Die Regierung des Kantons Waadt hat nun eine Zahl präsentiert: 202 Millionen Franken hätten ohne das umstrittene Steuergeschenk zusätzlich eingespielt werden können. Die Regierungspräsidentin Christelle Luisier Brodard betont jedoch, dass es sich um einen theoretischen Verlust handelt, da nicht bekannt sei, wie die Steuerzahler reagiert hätten. Fast 3000 Steuerzahlende profitierten vom Steuergeschenk, rund 2000 davon hatten jedoch kein Anrecht darauf. Ein Strafverfahren ist im Gange, um die Verantwortlichen zu klären. Der Missstand wurde von der ehemaligen Finanzdirektorin Valérie Dittli aufgedeckt, die Regierung hat ihr jedoch das Finanzdepartement entzogen.
Bis jetzt wussten die Waadtländerinnen und Waadtländer nur dies: Von 2009 bis 2021 wurden Bürgerinnen und Bürger, die hauptsächlich von ihren Vermögen und Erträgen aus Immobilienanlagen oder Aktien leben, widerrechtlich zu tief besteuert.

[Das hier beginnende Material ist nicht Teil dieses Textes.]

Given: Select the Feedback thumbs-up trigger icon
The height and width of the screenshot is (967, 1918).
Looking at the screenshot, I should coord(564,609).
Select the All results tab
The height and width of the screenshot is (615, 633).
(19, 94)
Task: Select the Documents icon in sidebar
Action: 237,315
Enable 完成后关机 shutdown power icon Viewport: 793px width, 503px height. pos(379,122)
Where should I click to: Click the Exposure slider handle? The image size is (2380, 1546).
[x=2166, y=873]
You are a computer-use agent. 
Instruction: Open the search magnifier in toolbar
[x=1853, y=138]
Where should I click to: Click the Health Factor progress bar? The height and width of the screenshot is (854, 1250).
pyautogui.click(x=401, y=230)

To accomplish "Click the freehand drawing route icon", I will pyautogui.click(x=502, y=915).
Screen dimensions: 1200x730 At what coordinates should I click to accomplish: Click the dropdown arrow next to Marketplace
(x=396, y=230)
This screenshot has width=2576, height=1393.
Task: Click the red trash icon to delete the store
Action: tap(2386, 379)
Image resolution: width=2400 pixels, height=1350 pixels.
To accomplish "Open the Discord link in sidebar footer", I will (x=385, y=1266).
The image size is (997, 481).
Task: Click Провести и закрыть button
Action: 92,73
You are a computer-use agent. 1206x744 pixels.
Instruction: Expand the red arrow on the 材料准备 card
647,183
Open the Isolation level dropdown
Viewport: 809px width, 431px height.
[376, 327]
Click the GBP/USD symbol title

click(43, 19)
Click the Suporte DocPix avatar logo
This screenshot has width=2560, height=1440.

Wie hoch der Schaden ist, wollte die Regierung mit Verweis auf das Steuergeheimnis zunächst nicht berechnen lassen. Doch der politische Druck stieg. Und jetzt hat die Steuerverwaltung eine Zahl vorgelegt: 202 Millionen Franken hätte der Kanton ohne Steuergeschenke zusätzlich eingenommen. Luisier: Nur ein theoretischer Verlust Von einem Verlust will die Regierungspräsidentin Christelle Luisier Brodard, die auch für die Finanzen zuständig ist, dennoch nicht reden.
Es sei ein theoretischer, kein realer Verlust, betont sie. Niemand könne sagen, wie die Steuerzahler reagiert hätten, wenn man ihnen das Steuergeschenk genommen hätte. Vielleicht hätten sie die Waadt dann verlassen. Fest steht: Fast 3000 Steuerzahlende profitierten vom Steuergeschenk.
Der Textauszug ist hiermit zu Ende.